The Magic of Re-reinventing Government

Before the ideological war over entitlement reform begins, Congress should look to the ways technology can reduce the cost of government. All trillion of them.

Last summer I got pick-pocketed in Chicago. I was walking back to my hotel room after dinner when, mid-block, I reached down, found nothing where my wallet should have been and went straight to panic mode. Thanks to FedEx and my passport, I was able to make it onto an airplane and back to the West Coast, where the pocket-picking gave me a delayed lesson in governmental competence, via the seemingly simple and parallel tasks of replacing a Social Security card and a driver’s license.

The Social Security office in Santa Barbara, Calif., is located in an outdoor mall downtown, but it’s not at ground level, where most shops are, but around a corner, up a winding stairwell, around another corner or two and down a hallway carpeted in purple. As you enter the fluorescent-lit but somehow cave-like waiting room, a sign tells you to take a ticket; the sign has an arrow but doesn’t point to anything specific.
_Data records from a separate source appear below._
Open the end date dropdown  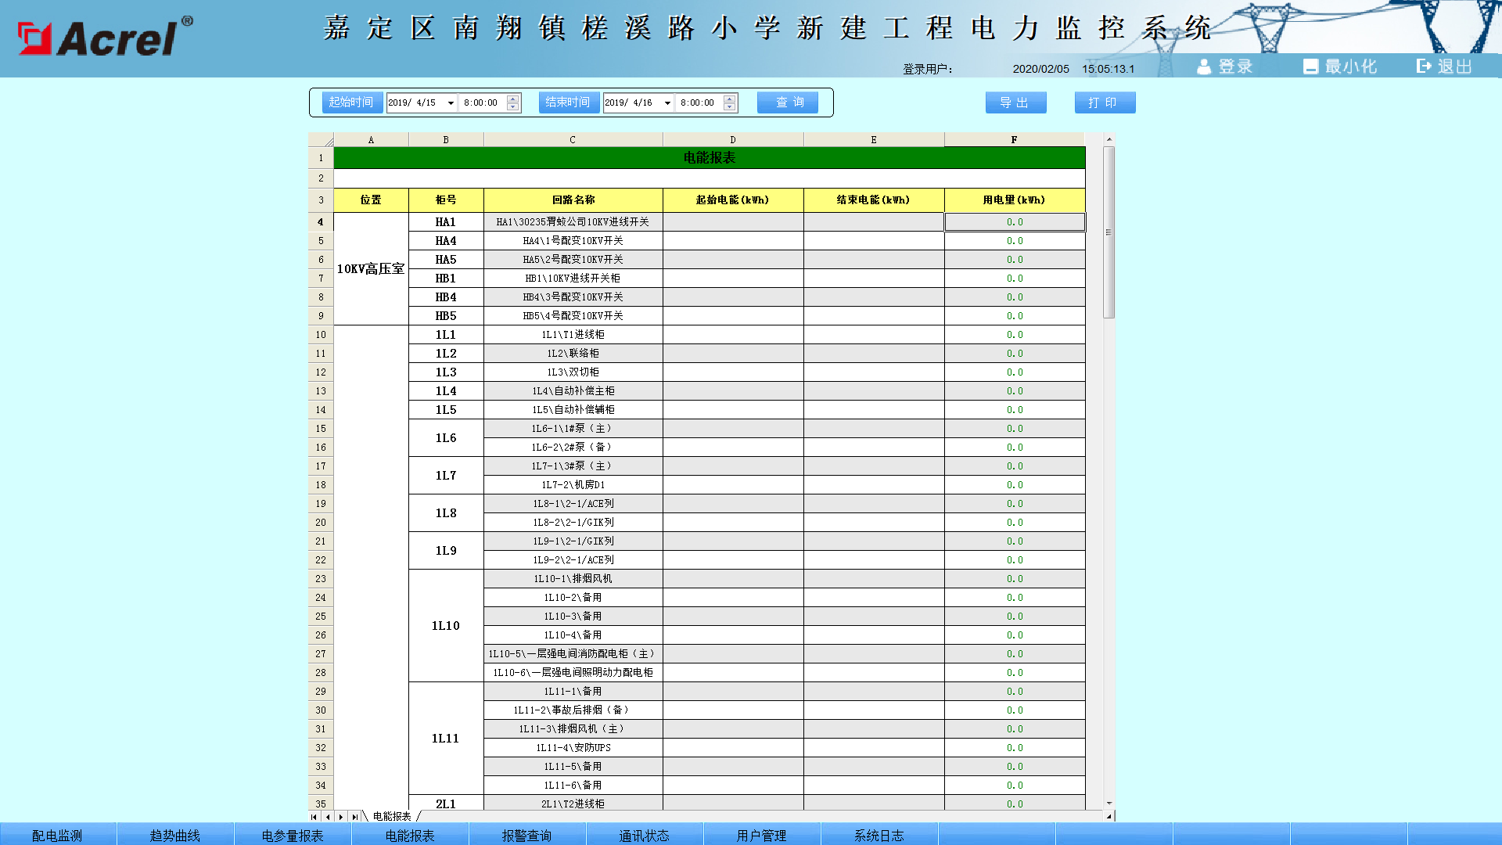(667, 103)
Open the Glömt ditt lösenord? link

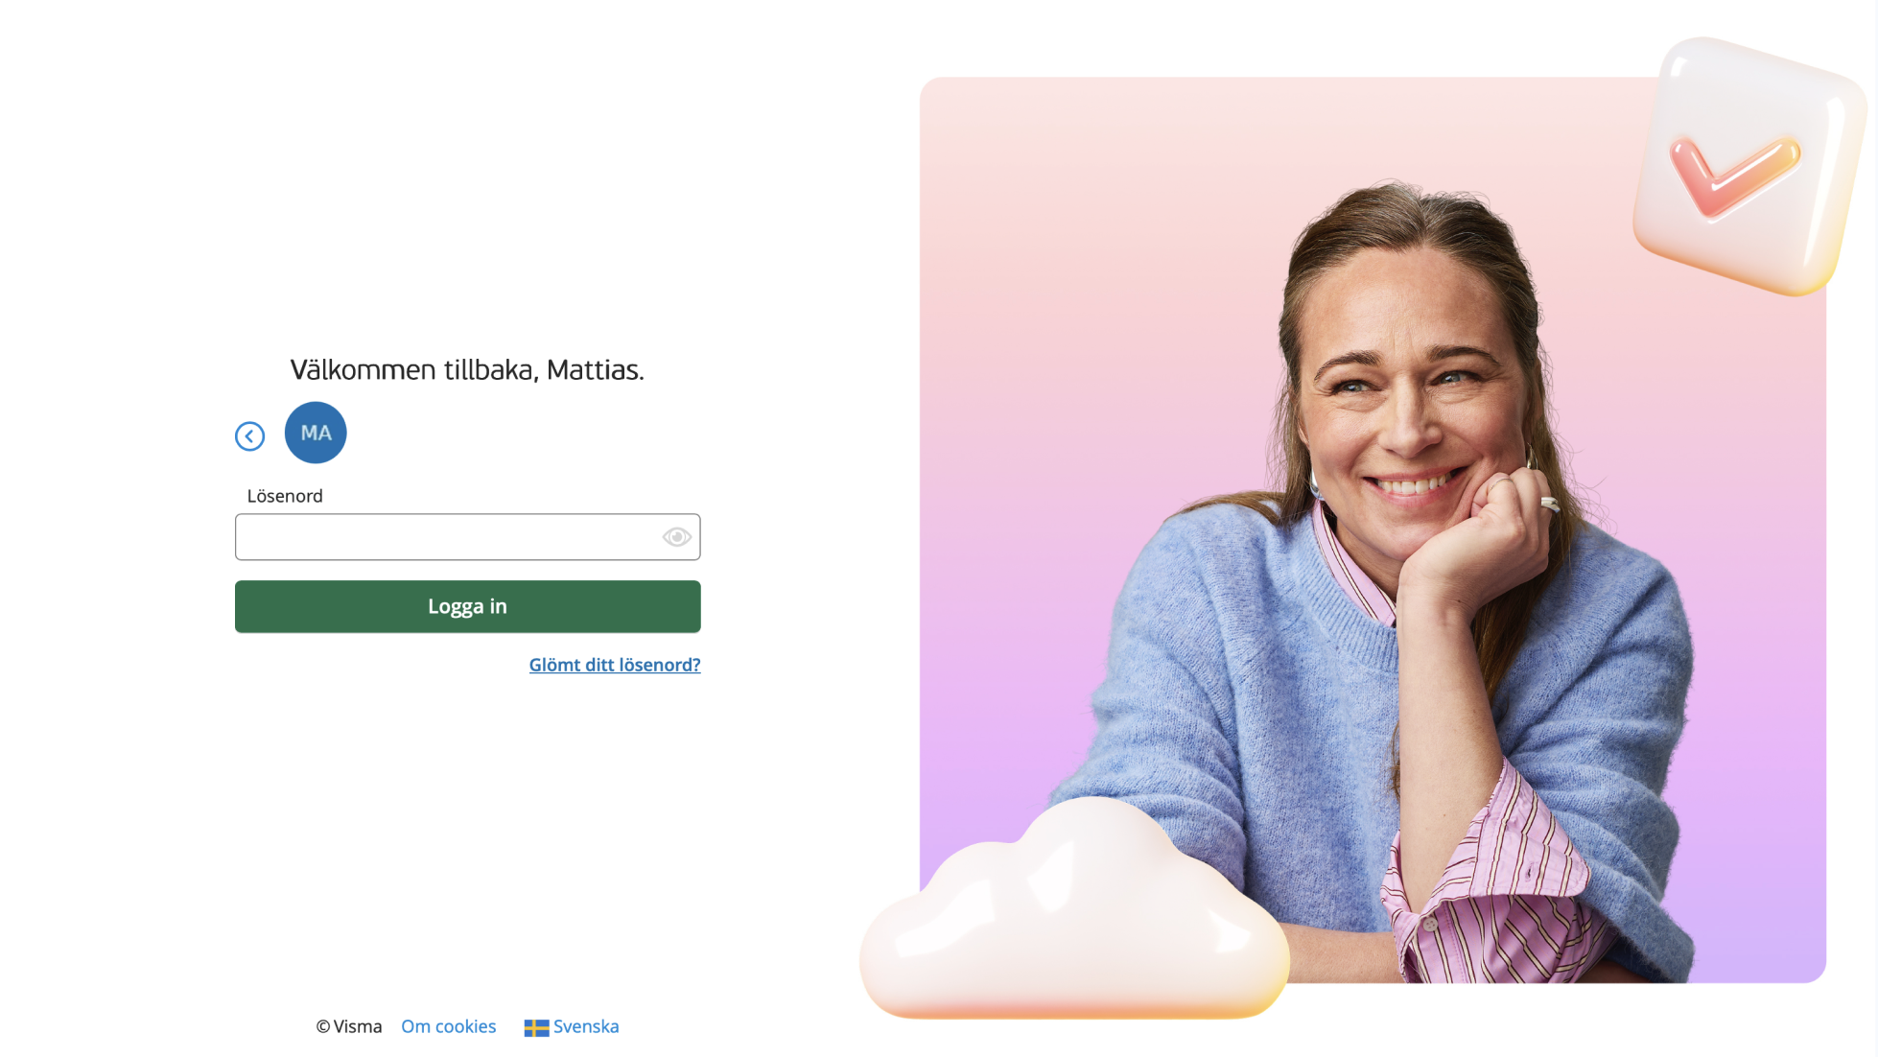click(x=615, y=665)
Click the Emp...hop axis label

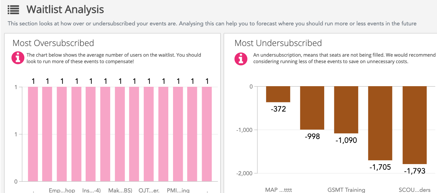point(62,190)

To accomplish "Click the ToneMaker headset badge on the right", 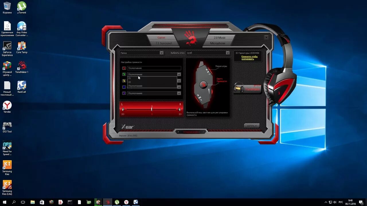I will tap(247, 88).
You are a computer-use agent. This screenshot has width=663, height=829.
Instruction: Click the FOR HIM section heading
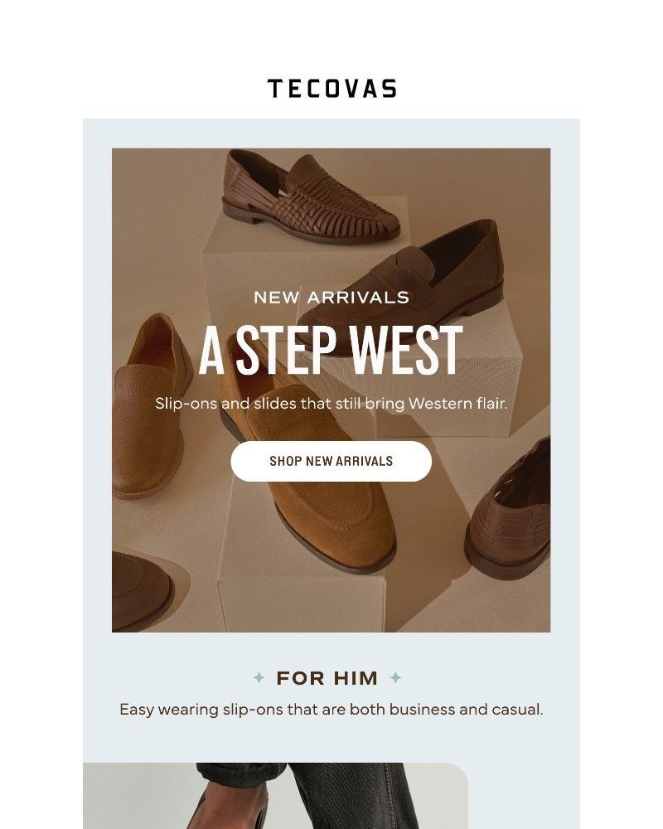point(328,677)
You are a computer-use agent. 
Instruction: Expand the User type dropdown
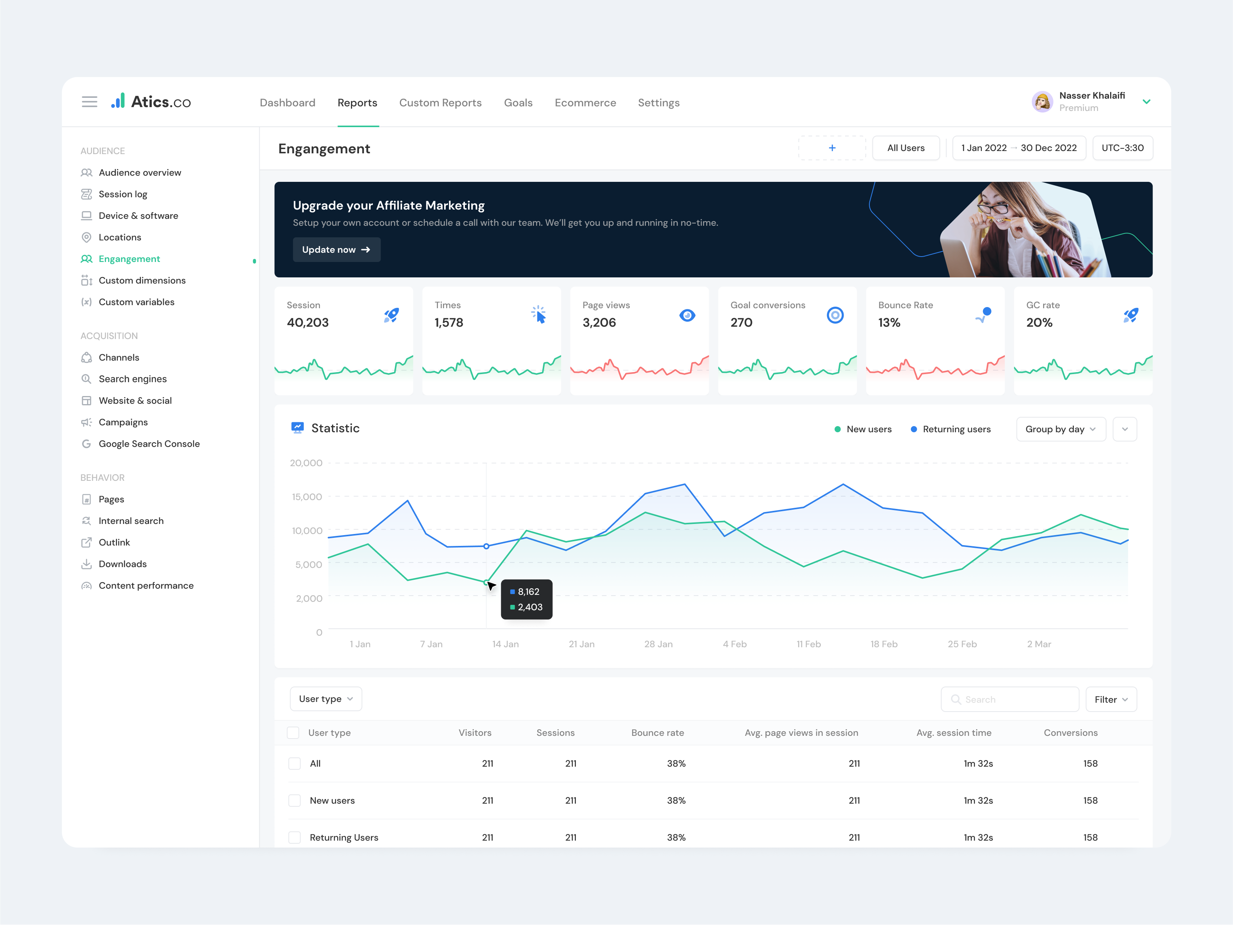(x=326, y=698)
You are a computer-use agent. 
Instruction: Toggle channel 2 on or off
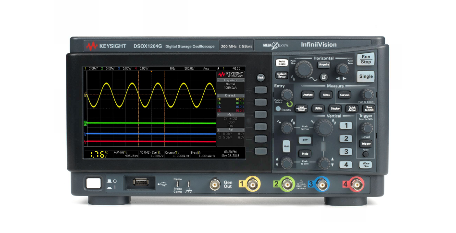coord(346,138)
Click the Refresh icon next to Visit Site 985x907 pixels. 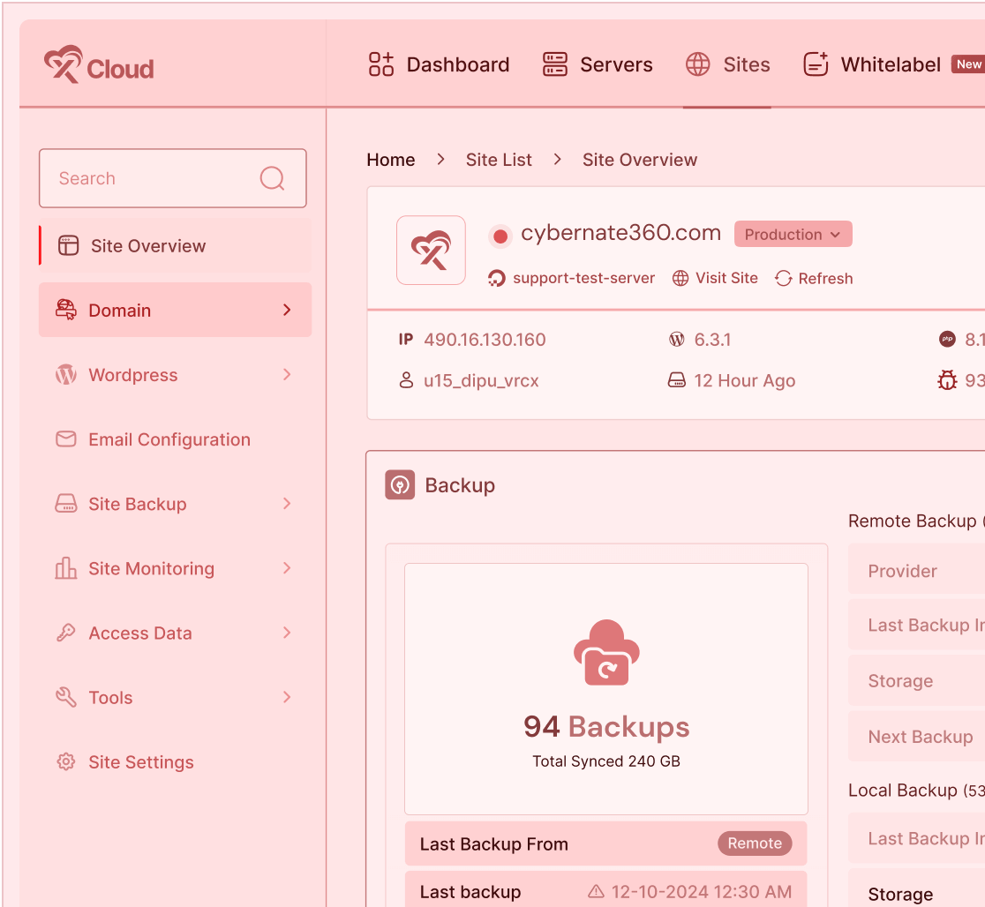tap(783, 279)
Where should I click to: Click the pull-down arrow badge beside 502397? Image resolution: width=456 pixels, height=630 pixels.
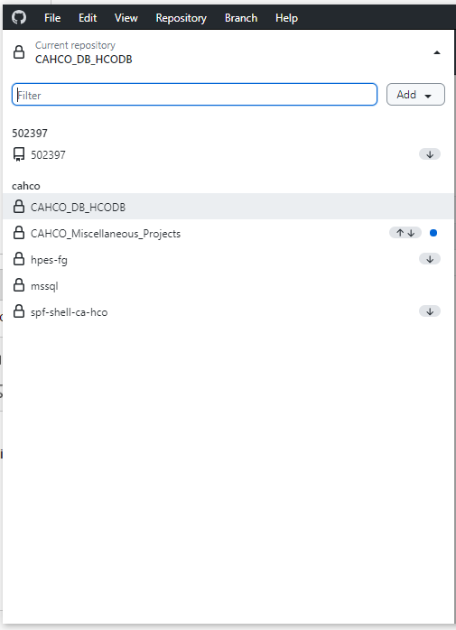point(430,154)
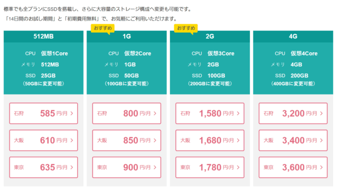This screenshot has height=191, width=338.
Task: Select 512MB plan Tokyo 635 yen button
Action: coord(43,167)
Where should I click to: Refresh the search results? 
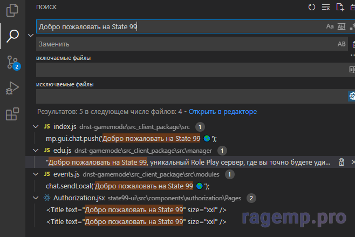(x=312, y=7)
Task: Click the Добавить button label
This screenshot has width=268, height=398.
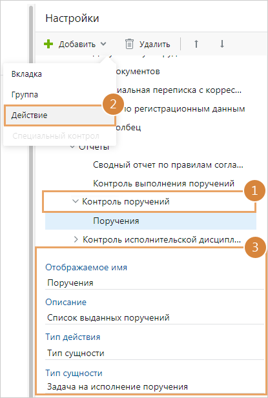Action: point(77,44)
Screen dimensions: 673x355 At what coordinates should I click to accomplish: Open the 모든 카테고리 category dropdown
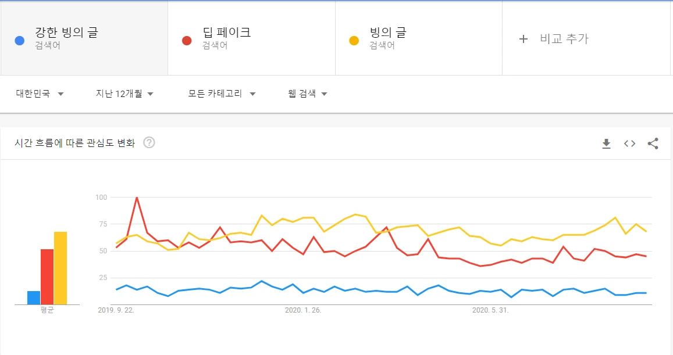[222, 93]
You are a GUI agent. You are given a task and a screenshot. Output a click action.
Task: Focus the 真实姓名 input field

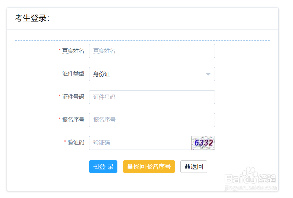[152, 51]
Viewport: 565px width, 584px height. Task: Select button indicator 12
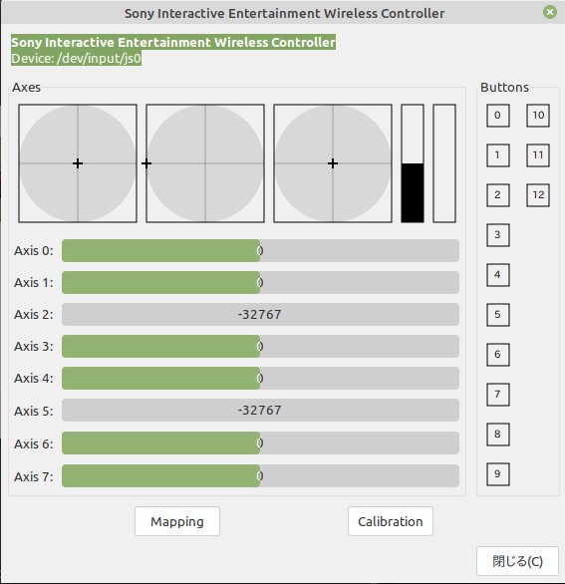(x=538, y=195)
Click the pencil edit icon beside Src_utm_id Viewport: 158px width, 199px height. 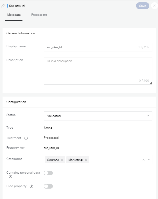click(x=3, y=6)
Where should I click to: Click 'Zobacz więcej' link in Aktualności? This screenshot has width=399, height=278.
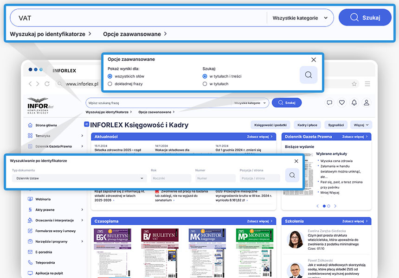tap(260, 137)
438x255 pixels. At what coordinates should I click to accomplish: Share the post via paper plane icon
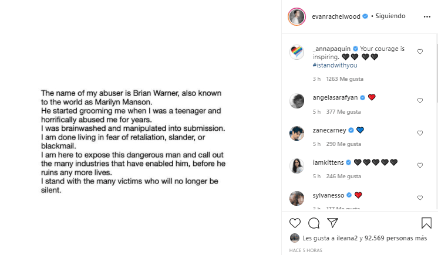coord(332,223)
If you happen to notice it, a computer monitor on a table, way down at waist level, does offer three explanations of how to obtain the proper ticket. But you have to bend over and read all the way through before you can understand. Many people do not understand but spin around, looking this way and that, until a squat guard extracted from a Gabriel García Márquez novel and placed behind a nearby table explains the procedure.

The waiting cave has four rectangular openings in one of its walls, each of which can be closed with a wooden panel that slides up and down. When I got there, the panels were up at two of the openings, and citizens sat on chairs before them, receiving super-slo-mo government attention. Six or so other people waited their turns on chairs specially designed to make older people ache. A mechanical gizmo on the wall displayed the number being served, but it behaved erratically; it would stay on one number for eons, and then inexplicably jump two or three or four.

After about an hour, three people ahead of me had been helped, and the waiting room had filled with at least 15 more. The process wasn’t just slow; it was bizarre: When a client consultation ended, the Social Security employee involved often pulled his or her wooden screen down, closing the window. Some indeterminate amount of time later, the wood screen would raise at a different window, and a different Social Security employee would call out a number. Or the Gabriel García Márquez guard would simply tell someone to go next, without regard to numbers. Or a Social Security employee would open a door at the far end of the room and call an out-of-sequence number.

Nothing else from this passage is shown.